Reading Time: 2 minutes
  • Hackers have stolen $60 million from crypto wallets using a practice commonly used by genuine blockchain projects
  • The practice enables them to block users’ wallets from requesting an approval when funds are being drained 
  • The new method adds to a list of new methods hackers are using to infiltrate crypto storage and trading platforms

Blockchain researcher ScamSniffer has unearthed a new method that has allowed hackers to anonymously siphon $60 million from crypto wallets in the last six months. According to the researcher, malicious actors are misusing a genuine code provision to block wallets from notifying their users when they’re sending funds to a new address. The discovery comes a month after cybersecurity experts unearthed Lazarus’ new hacking method, an indication that malicious actors are looking for new ways to fleece their victims.

Genuine Code Snippet with Malicious Applications

In an X (formerly Twitter) thread, ScamSniffer disclosed that hackers are “misusing Create2 to bypass security alerts in some wallets,” adding that the technique is part of malicious actors’ ways of initiating address poisoning.

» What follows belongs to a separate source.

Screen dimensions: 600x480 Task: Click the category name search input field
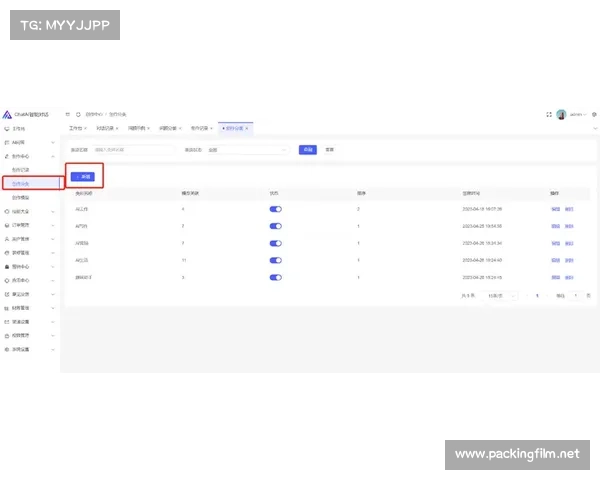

According to the on-chain sleuth, Create2 is a genuine code snippet used by genuine blockchain and crypto projects like Uniswap but hackers are using it with ill intentions.

The code snippet is used in the blockchain world to “predict the address of a contract before it’s deployed on the Ethereum network.” However, hackers are using the provision to “bypass wallet security checks.”

Hacking Group Using Employment Scam

The researcher disclosed that malicious actors use the feature to create temporary addresses for a malicious signature which allows them to silently siphon funds once a user signs the signature.

The revelations come a week after investigators learnt that North Korean hacking group Lazarus has embraced new tactics such as the employment scam used to infiltrate crypto platforms like Ronin Network that lost $540 million.

Despite blockchain sleuths discovering different hacking routes, malicious actors are likely to add more weapons to their arsenal.